Tuesday’s decision came amid intensifying pressure from both sides of the political aisle. “Americans have rallied to support the Ukrainian people and made it clear we will not be part of subsidizing Putin’s war,” Biden said.

But then, in an unnecessary bit of political theater, the president suggested that gas companies might share some of the blame for higher prices. The war is “no excuse to exercise excessive price increases or padding profits or any kind of effort to exploit this situation or ... American consumers,” he said.

What could rising gas prices mean for Democrats in the midterms?

It’s an idea that Biden has suggested before. “Gas supply companies are paying less and making a lot more,” he said in November. He even asked the Federal Trade Commission to investigate whether the companies engaged in “illegal conduct,” charging that they might have engaged in “anti-consumer behavior.”

In fact, some would argue that the administration’s determination to curb use of fossil fuels is anti-consumer behavior. Pete Buttigieg, Biden’s transportation secretary, has taken heat for suggesting that gas prices wouldn’t be a problem if we all had electric cars, which about half of all Americans don’t want and a great many can’t afford.
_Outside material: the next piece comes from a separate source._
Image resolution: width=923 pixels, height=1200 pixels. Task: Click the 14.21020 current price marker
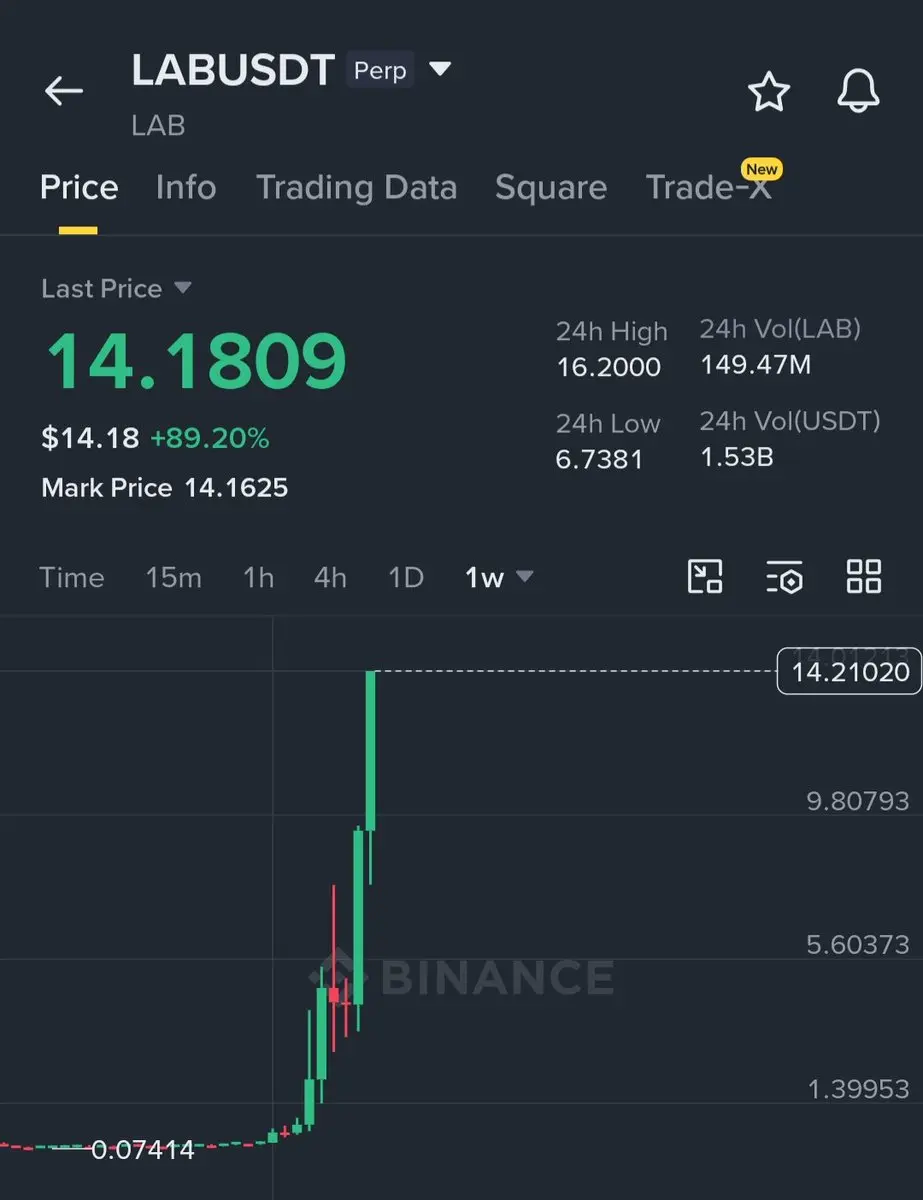[848, 671]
Buttigieg also raised eyebrows when he seemed to call the Keystone XL pipeline a “permanent solution” to America’s energy needs, but said “we don’t need a permanent solution to an immediate short-term problem.” For many Americans, particularly those who live in Texas and other oil-producing states, there is a disconnect in those words that goes beyond mere semantics.

You can support clean energy and electric cars and still say, like Tesla CEO Elon Musk recently did, “Hate to say it, but we need to increase oil and gas output immediately. Extraordinary times call for extraordinary measures.”

For Biden, rising gas prices are not a personal problem, but a political one that began dogging him last year. Last spring, for example, House Minority Leader Kevin McCarthy spoke of gas costing an “astounding $3.10” a gallon and said Biden was responsible. (The Associated Press fact-checked the GOP claims and said that increased demand and a cyberattack on the Colonial Pipeline were to blame.)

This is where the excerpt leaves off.